Que faut-il craindre à l’avenir ? En dépit des inquiétudes fortes et grandissantes à cause du manque de visibilité, les dirigeants ne souhaitent pas tomber une posture trop alarmiste : « Des fermetures de services ou d’établissements ne sont pas à l’ordre du jour. Le PSV répond à un besoin de santé sur un large territoire et ne devrait pas être abandonné par les pouvoirs publics. » Il faut néanmoins espérer que de nouveaux fonds soient rapidement débloqués sous peine de complications dans les prochains mois. Affaire à suivre…

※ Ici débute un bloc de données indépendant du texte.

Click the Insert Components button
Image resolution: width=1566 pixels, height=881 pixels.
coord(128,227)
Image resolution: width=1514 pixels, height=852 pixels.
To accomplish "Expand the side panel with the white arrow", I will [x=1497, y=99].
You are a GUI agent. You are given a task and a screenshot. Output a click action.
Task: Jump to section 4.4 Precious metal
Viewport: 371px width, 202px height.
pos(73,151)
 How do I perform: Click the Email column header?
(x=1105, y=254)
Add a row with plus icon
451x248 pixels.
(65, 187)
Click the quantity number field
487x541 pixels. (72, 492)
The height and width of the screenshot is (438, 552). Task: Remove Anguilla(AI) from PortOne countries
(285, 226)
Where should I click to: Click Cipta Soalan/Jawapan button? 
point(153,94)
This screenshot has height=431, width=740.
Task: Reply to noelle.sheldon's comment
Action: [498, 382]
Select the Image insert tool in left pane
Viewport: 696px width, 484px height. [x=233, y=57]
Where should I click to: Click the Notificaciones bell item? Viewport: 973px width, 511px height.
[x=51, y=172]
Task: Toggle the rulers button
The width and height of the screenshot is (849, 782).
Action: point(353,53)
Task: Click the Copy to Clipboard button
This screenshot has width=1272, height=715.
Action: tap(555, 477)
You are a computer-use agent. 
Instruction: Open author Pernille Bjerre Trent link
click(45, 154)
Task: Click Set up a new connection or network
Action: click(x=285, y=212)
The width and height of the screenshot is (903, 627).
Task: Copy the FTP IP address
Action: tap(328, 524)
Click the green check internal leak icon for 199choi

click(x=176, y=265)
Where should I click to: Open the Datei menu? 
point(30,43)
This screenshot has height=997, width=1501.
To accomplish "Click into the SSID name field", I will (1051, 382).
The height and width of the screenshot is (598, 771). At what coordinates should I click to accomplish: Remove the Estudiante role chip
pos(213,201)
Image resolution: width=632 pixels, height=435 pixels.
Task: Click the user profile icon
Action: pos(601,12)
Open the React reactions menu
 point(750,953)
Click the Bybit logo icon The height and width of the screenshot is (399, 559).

Le CH Agen-Nérac pas tellement mieux lôti

Avec 10 M€ de déficit annuel pour un budget avoisinant les 210 M€, le Centre hospitalier d’Agen-Nérac (CHAN) est bien loin de son quasi-retour à l’équilibre obtenu par l’ancien directeur Didier Lafage et son équipe en 2019… « Les bouleversements de la crise covid se font encore sentir et mettent en exergue les limites du mode de financement de l’hôpital que nous devons, à mon sens, réinventer », souligne Jean-François Vinet, l’actuel directeur, en poste depuis le début le début de l’année. Les problèmes sont clairement identifiés : l’inflation énergétique, la non-compensation des revalorisations salariales et la difficile augmentation de l’activité malgré des personnels soignants plus nombreux qu’avant. Si le CHAN n’a pas encore sonné l’alerte comme le PSVL, la direction se fait tout de même des cheveux blancs. « Nous avons parfois du mal à respecter le délai légal du paiement des fournisseurs, autour des 50 jours. J’ai également songé au cours du premier semestre à différer les charges sociales », admet Jean-François Vinet.

Des menaces toujours présentes

En tant que délégué régional de la Fédération hospitalière de France, ce dernier est en contacts réguliers avec ses homologues de la Nouvelle-Aquitaine et constate les mêmes problèmes quasiment partout. « Même des établissements jugés très sains plongent dans le rouge. On a quelques marges de manœuvre mais on peut être sûrs d’une chose : les hôpitaux ne pourront pas s’en sortir seuls par eux-mêmes. Il y a de profonds changements à opérer au niveau national. » Jean-François Vinet estime que le maillage territorial actuellement en vigueur demeurera sanctuarisé. « Les centres hospitaliers ne pourront pas être abandonnés par les pouvoirs publics, ce n’est pas concevable. En revanche, il y a toujours le risque de voir des services fermer temporairement par manque de personnel, comme ce fut le cas aux urgences de Marmande. Cette menace-là n’est pas écartée. » Agen aurait par exemple bien besoin de renforts en pneumologie ou en néphrologie par exemple. La crise de l’hôpital est loin d’être terminée.